# What the exercise asks
Extend the passage on New Foundations set theory, picking up right after its final sentence.

# Text extract
++++++++++

Because it's neat, let me explain the basic idea of the consistency proof of NFU here. Consider a model $M$ of ZF, and a nontrivial automorphism $j$ of $M$ such that for some ordinal $\alpha$, $j(\alpha)<\alpha$ (note that this necessarily means that $M$ is illfounded). We may now consider the relation $\varepsilon$ on $M$ given by $$x\varepsilon y\iff j(x)\in y\wedge y\in V_{j(\alpha)+1}$$ where "$\in$" refers to the usual membership relation of $M$. We then restrict the relation $\varepsilon$ to an appropriate subclass of the model $M$: namely, we consider the structure $$N=(V_\alpha^M, \varepsilon).$$ It can be shown that $N$ is a model of $NFU$; the urelements are those $y\in V_\alpha^M$ which are not in $V_{j(\alpha)+1}$, since these are prevented from having $\varepsilon$-elements in $N$ trivially by the second clause of the definition of $\varepsilon$.
This establishes the consistency of $NFU$ relative to $ZF$; to bring the consistency strength down, one examines the proof in detail and notices that $ZF$ may be replaced with a much weaker theory.
What else can we do?
Various axioms can be added to strengthen $NFU$. For example, unlike $NF$, which is known to disprove Choice, NFU+Choice is known to be consistent, again relative to TST. And we can go further: unlike NF, NFU does not prove the Axiom of Infinity (and versions of $NFU$ where every set is finite have been studied, I believe by Visser and others), but Infinity can be added without significantly increasing the consistency strength. (Interestingly, my understanding is that the proof of Infinity in NF goes through Specker's disproof of Choice! So it's highly nontrivial.)
We can also look at other restrictions of $NF$. For instance, we can restrict the number of variables which are allowed to occur in a formula to which stratified comprehension applies.
What about other ill-founded set theories, or set theories with urelements?

++++++++++

[Stored records]
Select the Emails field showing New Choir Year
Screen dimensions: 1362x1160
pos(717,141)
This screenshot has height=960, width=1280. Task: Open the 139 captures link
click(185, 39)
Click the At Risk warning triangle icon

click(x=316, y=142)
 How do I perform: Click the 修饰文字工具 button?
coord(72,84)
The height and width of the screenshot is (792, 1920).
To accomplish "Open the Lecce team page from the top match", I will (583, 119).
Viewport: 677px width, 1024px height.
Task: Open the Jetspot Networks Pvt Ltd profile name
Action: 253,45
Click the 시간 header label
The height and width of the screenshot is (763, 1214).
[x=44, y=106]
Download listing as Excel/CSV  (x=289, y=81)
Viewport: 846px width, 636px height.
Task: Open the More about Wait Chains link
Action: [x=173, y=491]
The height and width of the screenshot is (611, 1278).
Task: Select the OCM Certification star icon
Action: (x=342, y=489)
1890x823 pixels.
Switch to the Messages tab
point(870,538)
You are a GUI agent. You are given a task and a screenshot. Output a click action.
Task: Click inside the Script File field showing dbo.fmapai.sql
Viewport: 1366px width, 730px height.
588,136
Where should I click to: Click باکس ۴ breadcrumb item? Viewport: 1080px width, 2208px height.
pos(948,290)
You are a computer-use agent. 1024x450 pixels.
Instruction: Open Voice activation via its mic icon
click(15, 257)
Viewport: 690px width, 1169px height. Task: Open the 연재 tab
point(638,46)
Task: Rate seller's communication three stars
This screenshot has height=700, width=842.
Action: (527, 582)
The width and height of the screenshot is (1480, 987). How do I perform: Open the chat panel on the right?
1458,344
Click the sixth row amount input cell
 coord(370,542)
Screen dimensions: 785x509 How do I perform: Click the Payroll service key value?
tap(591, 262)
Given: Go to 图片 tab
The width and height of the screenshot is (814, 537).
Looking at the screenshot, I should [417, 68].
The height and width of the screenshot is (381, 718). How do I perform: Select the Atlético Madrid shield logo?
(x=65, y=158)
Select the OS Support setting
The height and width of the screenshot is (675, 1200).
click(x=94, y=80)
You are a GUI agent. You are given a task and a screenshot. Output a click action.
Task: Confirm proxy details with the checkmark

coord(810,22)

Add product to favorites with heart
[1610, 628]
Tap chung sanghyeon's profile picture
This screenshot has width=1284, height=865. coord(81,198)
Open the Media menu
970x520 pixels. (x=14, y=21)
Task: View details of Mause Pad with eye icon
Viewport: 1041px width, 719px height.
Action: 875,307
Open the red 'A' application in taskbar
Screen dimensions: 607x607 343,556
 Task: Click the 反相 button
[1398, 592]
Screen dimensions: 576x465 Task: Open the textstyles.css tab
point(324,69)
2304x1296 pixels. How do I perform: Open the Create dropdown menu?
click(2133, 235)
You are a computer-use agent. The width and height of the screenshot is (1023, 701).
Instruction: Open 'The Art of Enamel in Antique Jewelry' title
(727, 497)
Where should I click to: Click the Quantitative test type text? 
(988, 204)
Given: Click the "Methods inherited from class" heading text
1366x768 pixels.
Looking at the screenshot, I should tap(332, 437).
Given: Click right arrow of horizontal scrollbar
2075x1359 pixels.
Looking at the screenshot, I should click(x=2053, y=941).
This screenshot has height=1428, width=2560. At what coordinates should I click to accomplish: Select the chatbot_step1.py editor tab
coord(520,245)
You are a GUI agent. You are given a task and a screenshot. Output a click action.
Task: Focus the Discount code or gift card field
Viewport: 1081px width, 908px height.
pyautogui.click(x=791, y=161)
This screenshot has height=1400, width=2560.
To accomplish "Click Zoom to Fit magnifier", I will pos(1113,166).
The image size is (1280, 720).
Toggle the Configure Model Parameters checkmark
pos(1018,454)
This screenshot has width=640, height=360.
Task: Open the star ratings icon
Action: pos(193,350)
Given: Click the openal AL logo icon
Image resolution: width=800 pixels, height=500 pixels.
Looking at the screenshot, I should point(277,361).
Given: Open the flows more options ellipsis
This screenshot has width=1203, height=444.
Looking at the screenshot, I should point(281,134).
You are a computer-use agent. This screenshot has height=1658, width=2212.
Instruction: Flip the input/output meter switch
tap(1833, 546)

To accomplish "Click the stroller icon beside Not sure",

++++++++++

# Output for this exercise
ZF, or ZFC, with urelements has been extensively studied. The proof that Choice is independent of ZFA (ZF with urelements, or atoms) is vastly simpler than that for ZF; it uses permutation models developed by Fraenkel and Mostowski. Permutation models and their connections with classical ZF were studied in depth by Hall. Along the same lines, the subtheory KP of ZF is often equipped with urelements, yielding the theory KPU. All these theories are consistent relative to their non-urelement-versions, and conversely; that is, in the ZF-style setting, unlike the NF-style setting, urelements don't change the complexity too much.
We can also equip ZF(C) with antifoundation axioms, the most common being Aczel's and Boffa's. Aczel's axiom implies that there is exactly one Quine atom, while Boffa's implies that there are many. Interestingly, Boffa's axiom has been used to provide an interesting context for nonstandard analysis.
As to sources:
Certainly Forster's book is a good resource. For NF(etc.) in particular, Randall Holmes' website is an invaluable resource.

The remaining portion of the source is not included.